Even if lawmakers stay healthy, Congress still faces logistical problems due to the virus that could cripple its ability to function, the senator added. Many lawmakers regularly travel cross-country to their home districts, meaning a disruption in air travel could have a major effect on Congress. “I don’t think we can operate like we can just bring the House and Senate back together whenever we want,” Rubio said.
Fortier and Ornstein have been studying the question ever since the Sept. 11, 2001, terrorist attacks. They helped to develop a Continuity of Congress Commission to address the underlying problem, but few of the suggestions have been adopted.
Ornstein believes that the solution is to allow lawmakers to circumvent the need to be present physically on Capitol Hill. Congress can set its own rules, he noted in an opinion piece Monday for the Atlantic. It can therefore adjust them to allow lawmakers to use secure remote-meeting software and hardware. “If members have to work from their district offices or even from home, they will need the ability not just to meet remotely, but to cast secure votes when necessary,” Ornstein wrote.

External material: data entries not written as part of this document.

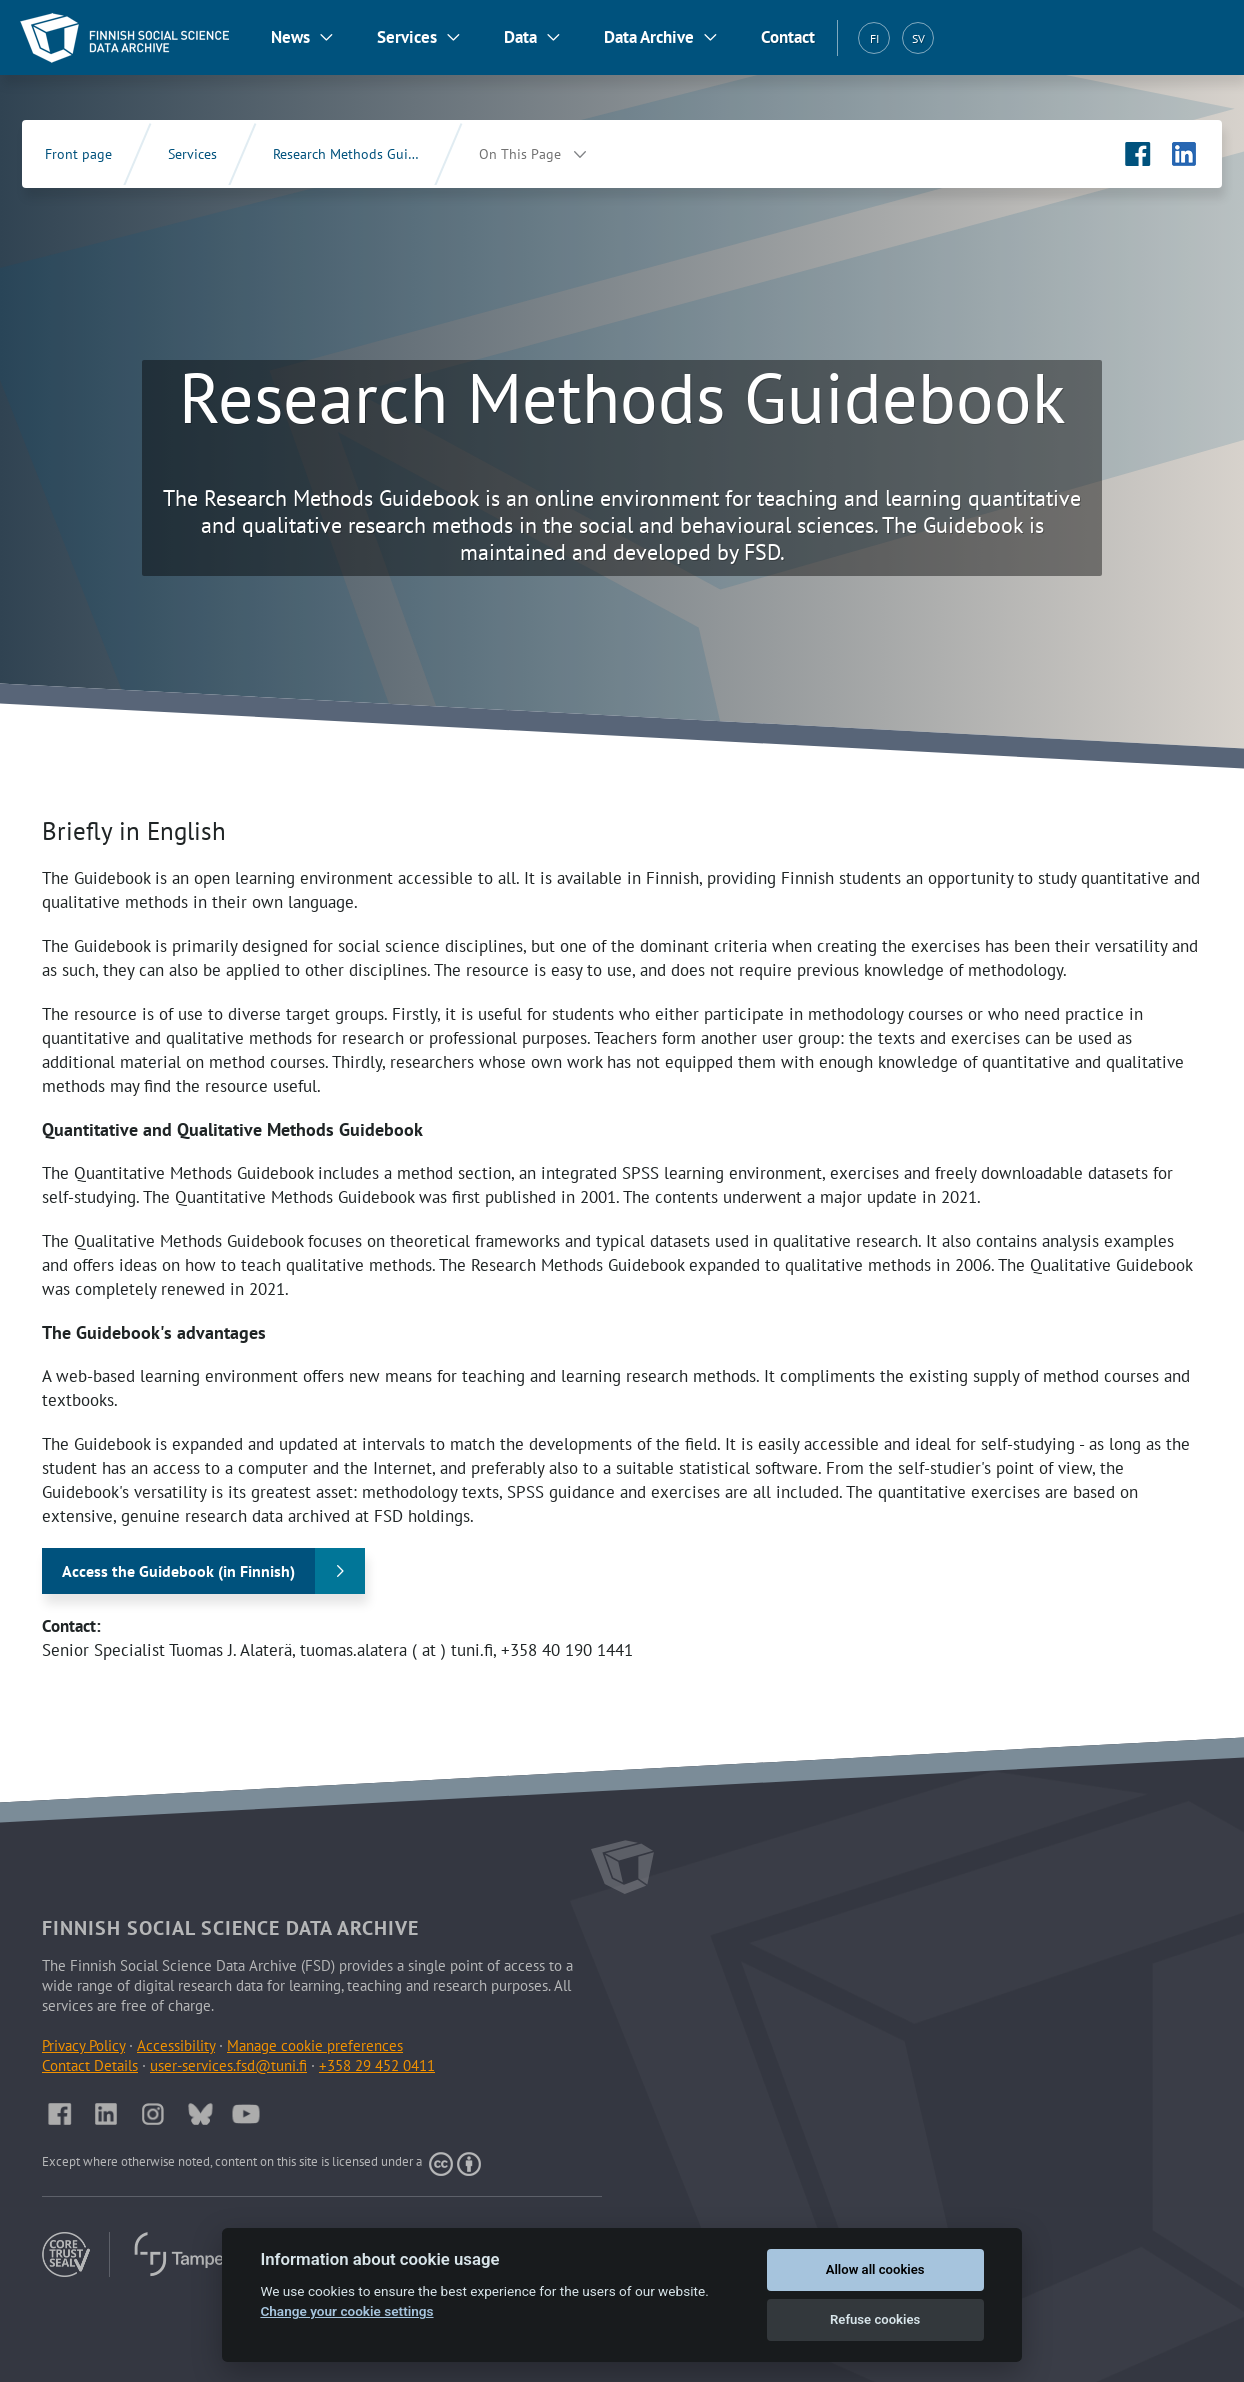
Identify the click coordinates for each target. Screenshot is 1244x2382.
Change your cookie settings (346, 2311)
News (290, 37)
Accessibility (176, 2045)
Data (520, 37)
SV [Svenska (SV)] (918, 38)
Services (407, 37)
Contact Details (90, 2065)
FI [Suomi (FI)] (874, 38)
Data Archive (649, 37)
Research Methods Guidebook (363, 154)
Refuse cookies (875, 2319)
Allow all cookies (875, 2269)
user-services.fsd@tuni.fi (228, 2065)
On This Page (520, 154)
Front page (78, 154)
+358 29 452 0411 (377, 2065)
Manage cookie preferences (315, 2045)
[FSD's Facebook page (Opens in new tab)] (1138, 154)
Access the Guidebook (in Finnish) (178, 1571)
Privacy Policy (83, 2045)
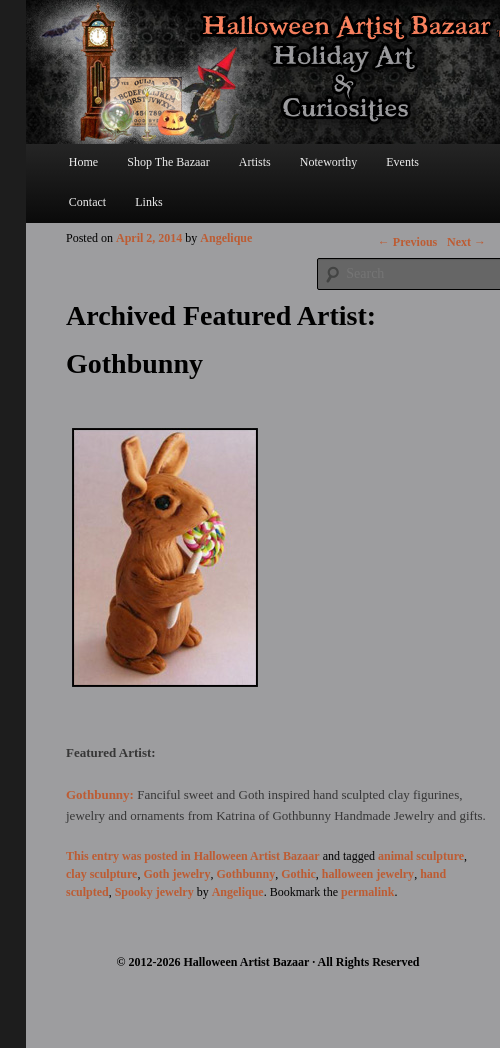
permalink (367, 892)
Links (148, 202)
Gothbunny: (101, 794)
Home (83, 162)
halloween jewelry (368, 874)
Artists (255, 162)
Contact (87, 202)
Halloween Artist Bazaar (257, 856)
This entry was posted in (130, 856)
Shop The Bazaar (168, 162)
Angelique (226, 238)
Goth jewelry (176, 874)
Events (402, 162)
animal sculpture (421, 856)
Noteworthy (328, 162)
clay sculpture (101, 874)
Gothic (298, 874)
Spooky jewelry (154, 892)
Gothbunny (245, 874)
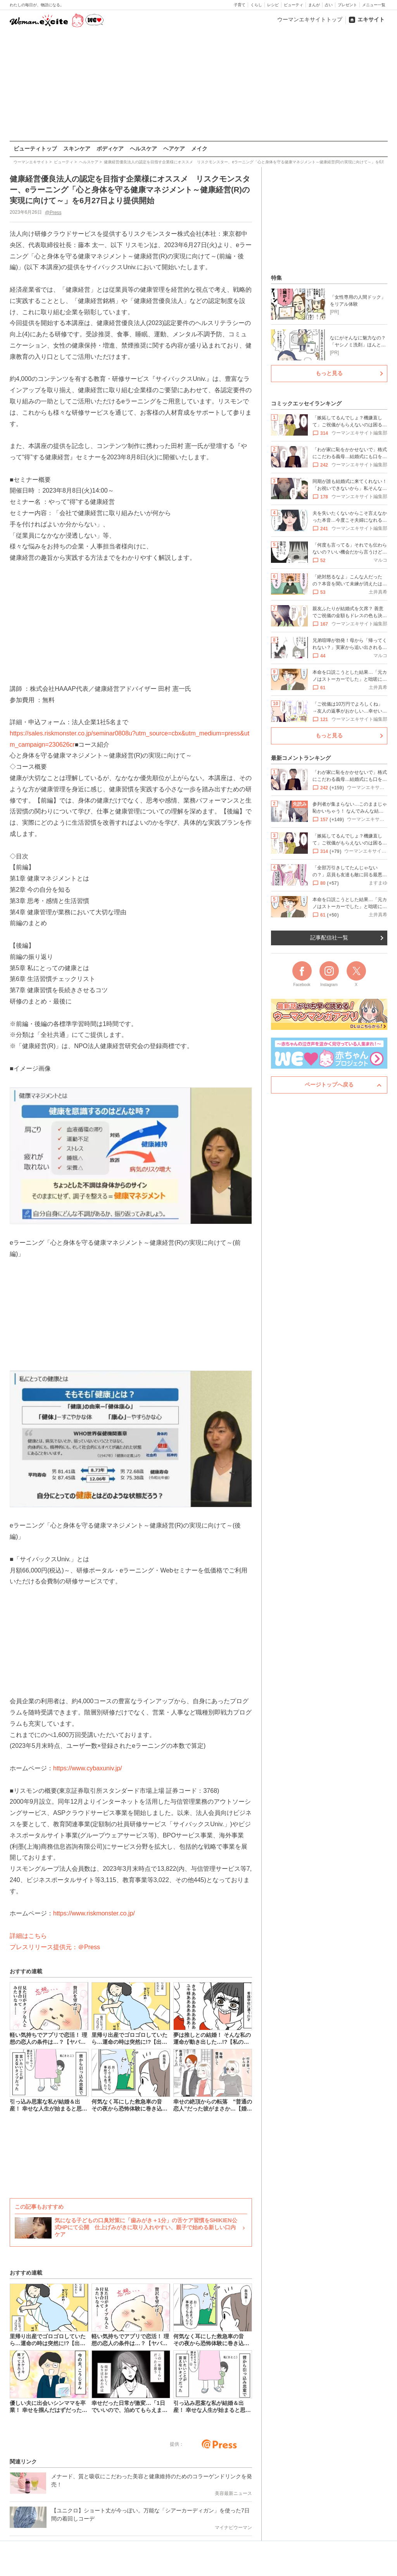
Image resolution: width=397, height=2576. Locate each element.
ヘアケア (174, 148)
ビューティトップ (35, 148)
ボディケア (110, 148)
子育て (239, 5)
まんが (314, 5)
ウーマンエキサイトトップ (309, 19)
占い (329, 5)
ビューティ (293, 5)
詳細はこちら (28, 1935)
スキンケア (76, 148)
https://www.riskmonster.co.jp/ (94, 1913)
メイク (199, 148)
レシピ (273, 5)
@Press (53, 212)
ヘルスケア (143, 148)
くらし (256, 5)
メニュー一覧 (373, 5)
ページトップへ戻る (329, 1084)
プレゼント (347, 5)
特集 (276, 277)
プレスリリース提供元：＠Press (55, 1946)
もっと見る (329, 373)
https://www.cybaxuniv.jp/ (87, 1768)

Fortier, however, is wary of trying such an approach now because of the logistical problems. “I don’t think we can move in a quick way or an effective way to an immediate online Congress,” he said. It would also open the path to normalizing such remote-voting practices and making Congress more of a direct democracy than a legislative body. There’s a benefit to having members being obligated to meet physically and work out agreements on legislation, he argued.
Instead, congressional leaders could work out informal bipartisan practices for extraordinary circumstances that would allow them to get by while missing large numbers, Fortier said. There are existing precedents. While lawmakers have to be physically present to vote in Congress, the rules do allow Congress to pass legislation by unrecorded voice vote. So long as nobody objects, Congress could conduct essential work that way. Similarly, Senate committee leaders and their ranking minority members are allowed to cast votes by proxy for members that aren’t present. The House used to do so as well until then-House Speaker Newt Gingrich had the rules changed in the 1990s.
Allowing Congress to conduct business that way would require a lot of bipartisan cooperation, Fortier noted. “I think all of these rule changes could, if needed, be done by having leaders in small groups working by unanimous consent on the things that need to be done.”